Material provided:

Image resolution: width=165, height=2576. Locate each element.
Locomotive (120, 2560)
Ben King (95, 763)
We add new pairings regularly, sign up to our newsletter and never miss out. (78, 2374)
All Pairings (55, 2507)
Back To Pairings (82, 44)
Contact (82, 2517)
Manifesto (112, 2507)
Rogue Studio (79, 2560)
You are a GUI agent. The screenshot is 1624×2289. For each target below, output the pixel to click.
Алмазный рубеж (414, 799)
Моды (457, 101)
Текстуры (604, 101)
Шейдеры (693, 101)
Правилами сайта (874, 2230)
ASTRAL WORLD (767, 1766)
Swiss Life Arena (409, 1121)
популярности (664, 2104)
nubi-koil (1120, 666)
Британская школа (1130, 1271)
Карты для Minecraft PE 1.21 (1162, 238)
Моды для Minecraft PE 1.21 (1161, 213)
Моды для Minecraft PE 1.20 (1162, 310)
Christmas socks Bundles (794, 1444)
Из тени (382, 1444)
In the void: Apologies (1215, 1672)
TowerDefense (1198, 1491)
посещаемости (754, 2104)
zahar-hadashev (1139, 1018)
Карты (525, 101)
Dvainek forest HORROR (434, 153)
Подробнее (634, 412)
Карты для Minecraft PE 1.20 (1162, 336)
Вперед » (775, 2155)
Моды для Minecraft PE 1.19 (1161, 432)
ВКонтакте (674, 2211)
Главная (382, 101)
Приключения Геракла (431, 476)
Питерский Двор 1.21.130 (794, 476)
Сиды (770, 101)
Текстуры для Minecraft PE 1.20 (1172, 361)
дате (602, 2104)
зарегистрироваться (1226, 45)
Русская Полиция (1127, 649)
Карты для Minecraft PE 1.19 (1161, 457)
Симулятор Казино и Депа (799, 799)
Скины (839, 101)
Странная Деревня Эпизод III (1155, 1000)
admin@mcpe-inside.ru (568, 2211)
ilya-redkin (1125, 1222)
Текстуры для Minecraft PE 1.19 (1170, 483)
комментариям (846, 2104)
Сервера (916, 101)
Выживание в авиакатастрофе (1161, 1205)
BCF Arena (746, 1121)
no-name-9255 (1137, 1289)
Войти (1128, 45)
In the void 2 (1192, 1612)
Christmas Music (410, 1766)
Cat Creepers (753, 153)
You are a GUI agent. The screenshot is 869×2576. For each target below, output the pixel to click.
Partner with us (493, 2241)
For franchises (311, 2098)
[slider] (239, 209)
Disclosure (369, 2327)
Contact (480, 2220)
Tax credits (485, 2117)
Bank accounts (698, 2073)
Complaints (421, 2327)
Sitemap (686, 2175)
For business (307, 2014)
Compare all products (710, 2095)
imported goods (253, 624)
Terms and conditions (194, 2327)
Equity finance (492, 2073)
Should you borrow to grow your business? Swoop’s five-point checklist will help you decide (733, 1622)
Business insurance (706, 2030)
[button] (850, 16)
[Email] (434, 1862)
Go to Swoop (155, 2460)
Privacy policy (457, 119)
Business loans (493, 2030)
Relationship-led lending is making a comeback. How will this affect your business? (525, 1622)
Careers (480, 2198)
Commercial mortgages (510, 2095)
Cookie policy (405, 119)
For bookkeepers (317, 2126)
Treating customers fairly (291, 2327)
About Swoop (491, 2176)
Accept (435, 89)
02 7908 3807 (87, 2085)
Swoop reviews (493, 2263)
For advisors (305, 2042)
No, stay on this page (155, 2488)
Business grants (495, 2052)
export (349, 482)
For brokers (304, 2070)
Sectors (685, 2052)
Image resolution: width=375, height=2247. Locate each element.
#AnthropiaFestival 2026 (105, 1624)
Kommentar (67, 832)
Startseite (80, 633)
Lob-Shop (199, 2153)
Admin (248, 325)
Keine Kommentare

The problem: Report only the number of lines that hold the string "target" in this listing.

Written answer: 2